RECORDS FOR THIS TASK.
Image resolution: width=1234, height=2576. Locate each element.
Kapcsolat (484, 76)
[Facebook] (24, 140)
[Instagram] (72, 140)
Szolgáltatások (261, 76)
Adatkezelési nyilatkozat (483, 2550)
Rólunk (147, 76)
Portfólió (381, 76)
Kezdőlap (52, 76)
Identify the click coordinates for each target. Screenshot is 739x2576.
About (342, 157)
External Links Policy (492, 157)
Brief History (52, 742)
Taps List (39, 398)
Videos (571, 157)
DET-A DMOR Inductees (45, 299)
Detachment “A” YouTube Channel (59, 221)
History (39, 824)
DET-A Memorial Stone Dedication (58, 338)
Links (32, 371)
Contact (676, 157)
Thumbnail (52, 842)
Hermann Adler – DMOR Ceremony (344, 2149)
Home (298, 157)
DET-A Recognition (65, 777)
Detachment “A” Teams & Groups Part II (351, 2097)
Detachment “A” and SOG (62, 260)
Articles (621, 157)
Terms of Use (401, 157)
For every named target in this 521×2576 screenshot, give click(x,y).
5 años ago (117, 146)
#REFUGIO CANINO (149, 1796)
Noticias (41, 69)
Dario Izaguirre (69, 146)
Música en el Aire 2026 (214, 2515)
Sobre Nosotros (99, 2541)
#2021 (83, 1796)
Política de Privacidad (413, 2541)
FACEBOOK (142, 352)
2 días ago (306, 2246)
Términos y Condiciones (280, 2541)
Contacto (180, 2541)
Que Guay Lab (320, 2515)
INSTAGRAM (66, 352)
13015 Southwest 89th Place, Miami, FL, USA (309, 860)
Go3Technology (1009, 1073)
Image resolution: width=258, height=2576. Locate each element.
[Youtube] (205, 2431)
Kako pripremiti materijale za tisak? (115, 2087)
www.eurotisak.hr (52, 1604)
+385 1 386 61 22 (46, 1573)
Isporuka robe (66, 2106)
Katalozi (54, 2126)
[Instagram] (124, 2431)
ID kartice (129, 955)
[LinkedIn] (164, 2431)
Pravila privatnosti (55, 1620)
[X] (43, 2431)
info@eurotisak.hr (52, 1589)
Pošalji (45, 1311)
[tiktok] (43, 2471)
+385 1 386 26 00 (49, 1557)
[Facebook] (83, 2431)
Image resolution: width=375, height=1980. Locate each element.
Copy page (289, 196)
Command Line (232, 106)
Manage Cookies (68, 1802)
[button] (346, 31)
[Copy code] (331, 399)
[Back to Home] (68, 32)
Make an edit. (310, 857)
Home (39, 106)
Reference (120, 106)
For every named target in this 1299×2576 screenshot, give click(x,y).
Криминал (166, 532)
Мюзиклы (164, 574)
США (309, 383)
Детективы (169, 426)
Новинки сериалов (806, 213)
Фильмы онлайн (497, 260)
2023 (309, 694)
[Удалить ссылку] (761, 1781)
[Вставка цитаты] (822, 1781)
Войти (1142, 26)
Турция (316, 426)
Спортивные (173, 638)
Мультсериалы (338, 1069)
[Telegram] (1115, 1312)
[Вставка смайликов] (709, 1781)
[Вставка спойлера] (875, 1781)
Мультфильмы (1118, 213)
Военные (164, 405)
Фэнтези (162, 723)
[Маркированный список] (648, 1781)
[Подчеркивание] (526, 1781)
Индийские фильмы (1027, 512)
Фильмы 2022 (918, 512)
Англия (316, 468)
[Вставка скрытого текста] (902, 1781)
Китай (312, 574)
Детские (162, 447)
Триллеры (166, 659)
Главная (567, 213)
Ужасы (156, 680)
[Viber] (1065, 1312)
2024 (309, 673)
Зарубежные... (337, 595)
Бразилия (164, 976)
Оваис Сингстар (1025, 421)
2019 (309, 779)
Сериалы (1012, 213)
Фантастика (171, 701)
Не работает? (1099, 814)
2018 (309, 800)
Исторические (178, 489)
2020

TASK DESCRIPTION.
Beginning with the line that has "[Facebook] (83, 2431)" and ending with the line that has "Make an edit. (310, 857)", set down the lines above exactly and include no others.

SOLUTION TO THE EXERCISE.
[Facebook] (83, 2431)
Image resolution: width=375, height=1980. Locate each element.
Copy page (289, 196)
Command Line (232, 106)
Manage Cookies (68, 1802)
[button] (346, 31)
[Copy code] (331, 399)
[Back to Home] (68, 32)
Make an edit. (310, 857)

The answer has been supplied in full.